③ 金融実務① 相続預金の払戻し

相続アドバイザー3級88

問題

外国籍の預金者の死亡に伴う相続手続について、正しくないものはどれか。

A日本の「法の適用に関する通則法」によれば、相続については、被相続人の本国法による。
B在外邦人が死亡した場合における相続法は、被相続人の本国法である日本法が適用される。
C被相続人の本国法で「常に居住している国の法律によるべき」旨が規定されている場合、日本法に基づく手続が可能である。
D外国籍の被相続人が作成した遺言の成立および効力は、当該遺言作成時の居所地法による。✓ 正解

正解

D外国籍の被相続人が作成した遺言の成立および効力は、当該遺言作成時の居所地法による。

解説

遺言の成立および効力や取消しは、遺言の成立の当時における遺言者の本国法による。

分野解説:③ 金融実務① 相続預金の払戻し

被相続人の死亡を把握した金融機関の対応から、相続人の確認、必要書類の徴求、払戻しまでの実務を扱う。

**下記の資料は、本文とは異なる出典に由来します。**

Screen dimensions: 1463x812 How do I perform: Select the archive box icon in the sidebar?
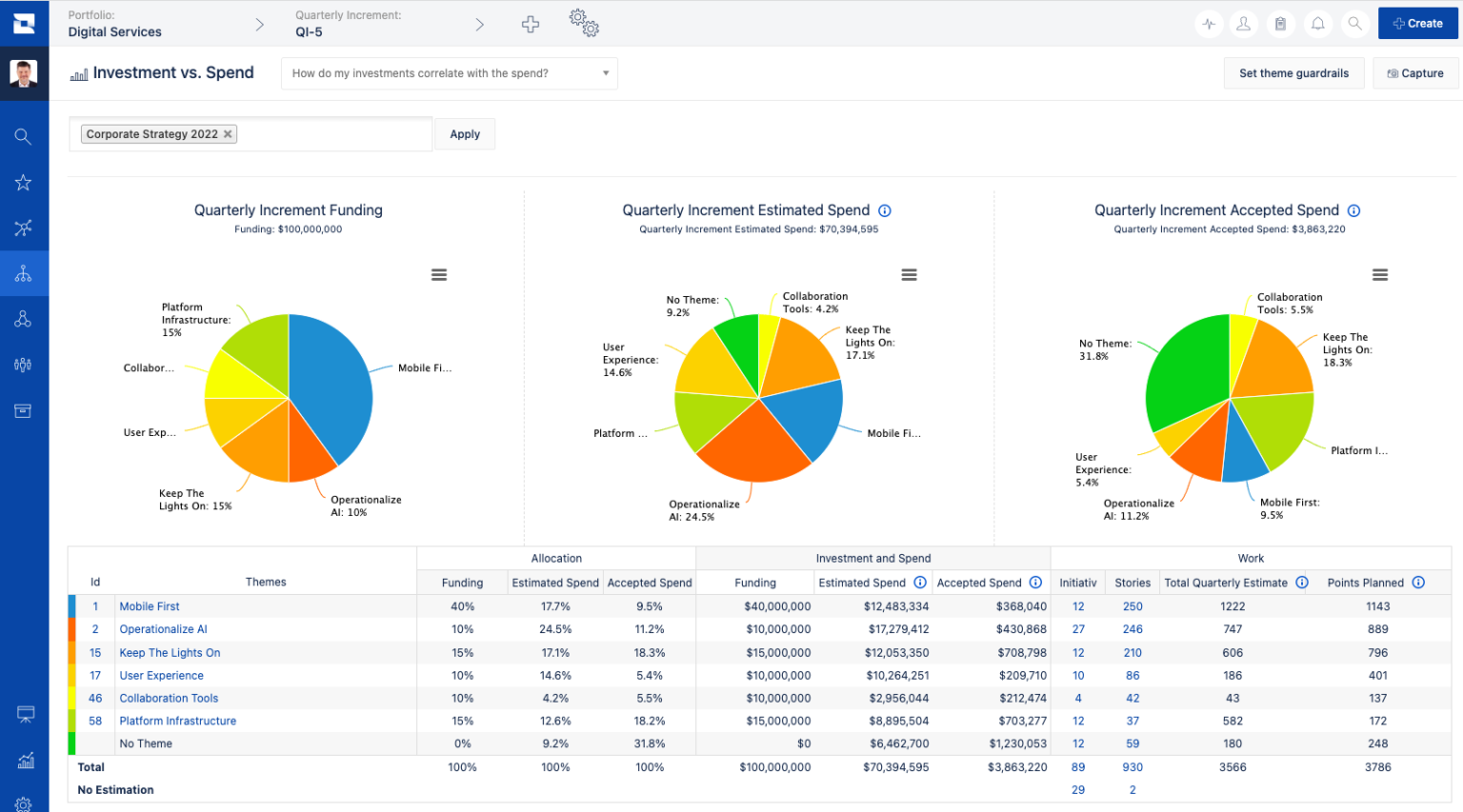click(x=25, y=410)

中心は2019年7月1日施行の預貯金の払戻し制度で、各共同相続人は口座ごとに「相続開始時の預貯金債権の額×3分の1×その相続人の法定相続分」まで、同一の金融機関につき150万円を限度として単独で払い戻せる。前提として、預貯金債権が遺産分割の対象になるという判例の考え方も押さえたい。つまずきやすいのは、150万円という上限が口座単位ではなく金融機関単位である点と、家庭裁判所の保全処分による仮払いとの区別。戸籍の収集や法定相続情報一覧図の使い方もあわせて問われる。